She added that the state commission can dig deeper and get more complete estimates than the Federal Communications Commission.
The $100 million is part of $129 million included in the 2021-23 budget Evers signed in July. A Dec. 1 news release from the commission said it’s planning to award up to that $100 million in early summer 2022, with applications (available on the PSC’s website) due March 17.
These aren’t the first grants the commission will be giving out. Jerel Ballard, state commission communications director, said in an email that since 2019, PSC has given out money for projects that will provide access to new or better broadband service for more than 300,000 locations.
Additionally, the commission was awarded $100 million in funding from the American Rescue Plan Act. During that process, 242 applicants asked for more than $440 million.

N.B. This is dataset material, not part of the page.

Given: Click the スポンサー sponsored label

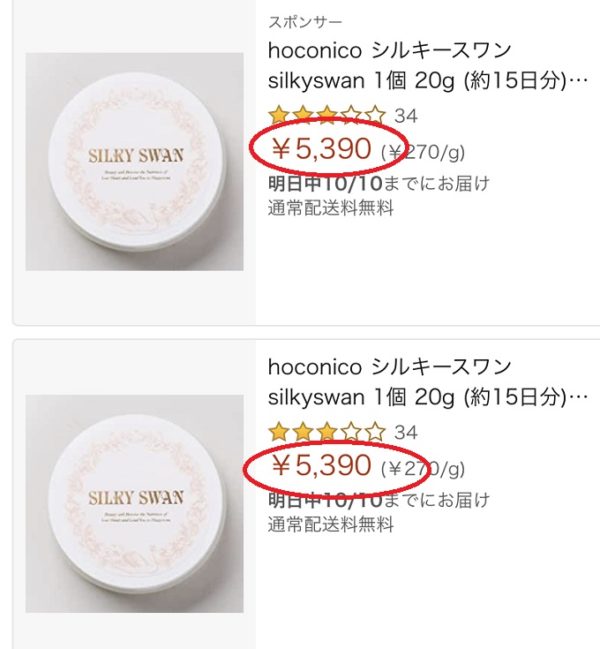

The guidance on how to distribute the federal dollars was different than the state’s grant program, Valcq said. The focus for the federal funds was fiber, “which we all know is sort of the gold standard” in broadband connection. The federal funds also called for attention to “smaller cooperatives.”
With all these funds coming in, Valcq said the statewide grant program’s success means they’re better able to handle the influx of federal dollars.
“We have been able to really hit the ground running because of the infrastructure that we have in place when it comes to understanding how to target dollars to ensure that broadband infrastructure is going exactly where it’s needed,” she said.
Valcq said the broadband issue is like a “three-legged stool,” with one leg each being infrastructure, affordability and adoption. She clarified that adoptions includes matters of digital literacy and device availability, for example.
She said “throttling,” or when internet providers deliberately slow internet speeds, is a common complaint the commission sees.
Evers in his budget proposal had a provision that would have helped consumer protection and pricing transparency in broadband, but she said that didn’t ultimately pass in the budget’s final version.
“Unfortunately, right now as we sit here, we don’t have enough consumer protections in place,” she said.
Evers at the beginning of the year said access to high-speed internet isn’t a “luxury.”
“It’s a necessity,” he said. “Every Wisconsinite across our state should have access to reliable, high-speed internet. Period.”
Valcq agreed, but she knows they have not reached that goal yet.
“We know that there is still work to do,” she said.